Les prix retrouvent leurs niveaux de novembre dernier !

Les semaines se suivent et se ressemblent depuis le début de l'année. Tout au moins pour les automobilistes qui voient les prix des carburants inexorablement augmenter depuis début janvier. Alors qu'entre octobre et fin décembre 2018, les prix ont baissé durant deux mois, et que face à la grogne des gilets jaunes le gouvernement cédait en annulant purement et simplement les taxes prévues pour le début de l'année 2019, rien n'y fait et le litre d'essence comme de diesel ne fait qu'augmenter.

Si dans les faits ces 10 semaines de hausse consécutives restent en deçà des prix affichés en octobre dernier à la pompe. Selon les derniers chiffres affichés par le ministère de la Transition écologique et solidaire, le litre de gazole affiche une hausse de 8,7 centimes depuis le 1er janvier 2019, avec une moyenne annoncée à 1,463 € le litre. Pour rappel, début octobre, il était grimpé jusqu'à 1,53 € / litre. 

Du côté du litre d'essence, l'augmentation est encore plus sensible par rapport à la semaine précédente avec un litre de SP95-E10 sont la moyenne est actuellement à 1,46 €, soit une hausse de 1,07 centime par rapport à la semaine dernière, et plus de 8 centimes de hausse aussi depuis début janvier. Du côté du Sans-Plomb 95 (SP95), il s'affiche à 1,485 € le litre, une hausse de 1,05 centime depuis la semaine dernière, et là aussi 8 centimes d'inflation depuis début 2019. Pour le Sans-Plomb 98 (SP98), affiché à 1,543 € / litre en moyenne en France, soit 1,12 centime de hausse  par rapport à la semaine précédente, et + 8 centimes depuis début janvier. Seul le GPL a baissé depuis la semaine dernière, de 0,5 centime à 0,843 € / litre. quant à lui s'affiche à 1,543 euro le litre, en hausse de 1,12 centime. Enfin, le GPL a baissé de 0,5 centime et coûte 0,843€ le litre.

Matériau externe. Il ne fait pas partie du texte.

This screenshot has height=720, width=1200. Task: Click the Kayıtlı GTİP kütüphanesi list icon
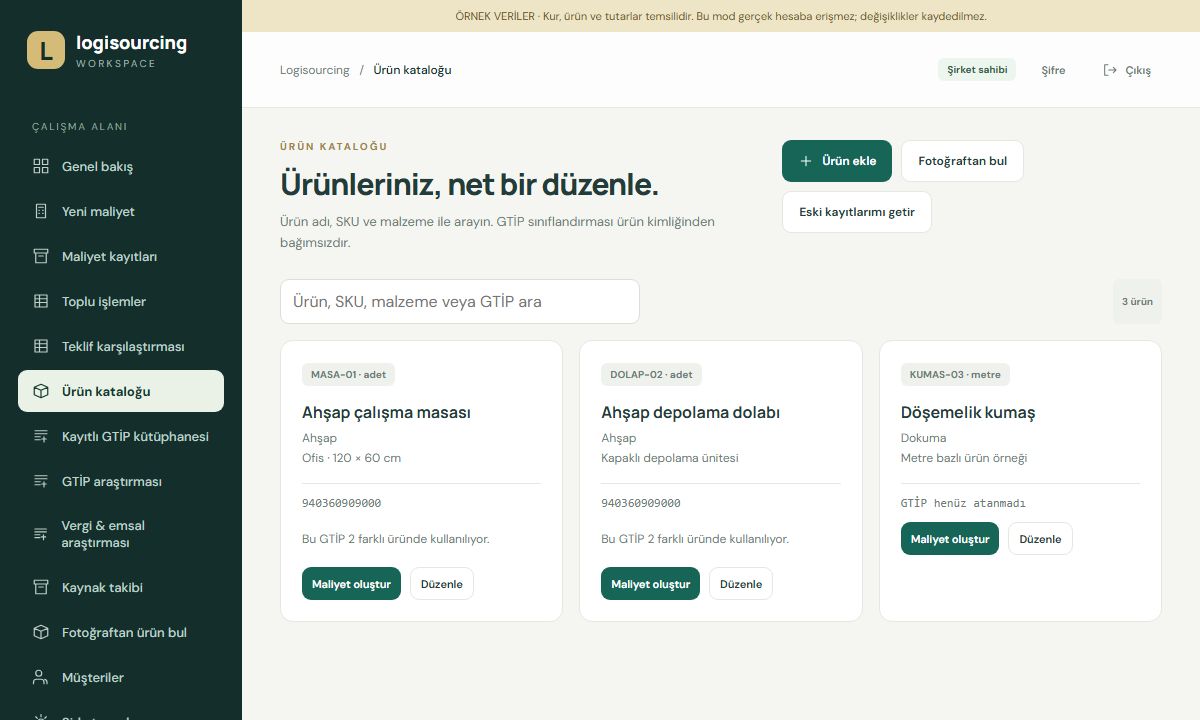[x=41, y=436]
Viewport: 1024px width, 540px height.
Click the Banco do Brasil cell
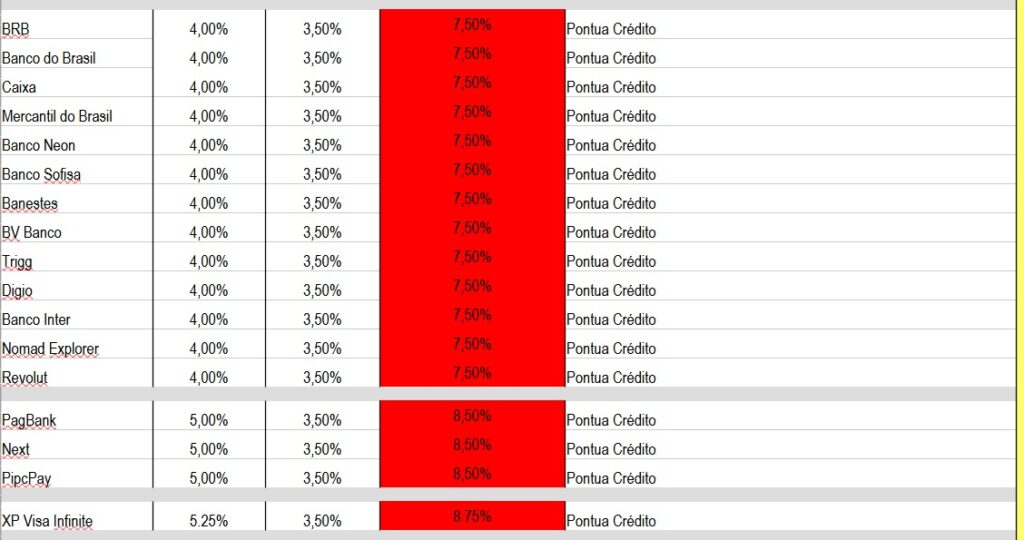click(x=49, y=58)
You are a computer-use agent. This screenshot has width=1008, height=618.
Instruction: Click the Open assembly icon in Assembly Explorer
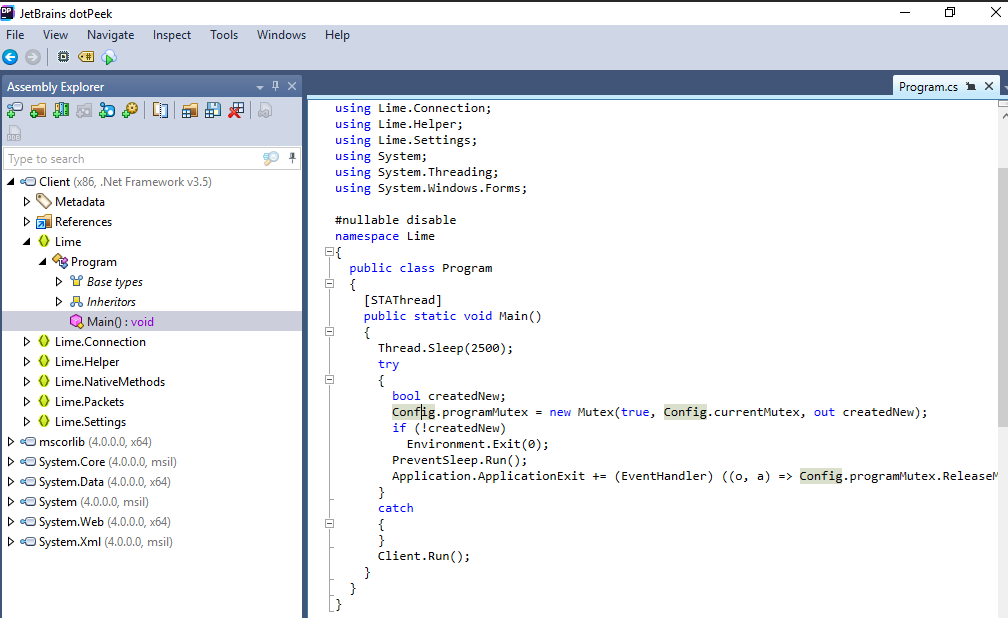point(15,110)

La raison de cette hausse des carburants depuis de l'année vient de l'augmentation des prix du baril de Brent, elle même due à la volonté des pays de l'OPEP (Organisation des Pays Exportateurs de Pétrole) de limiter la production. Une manière de faire remonter volontairement les prix alors qu'ils avaient chuté fin 2018.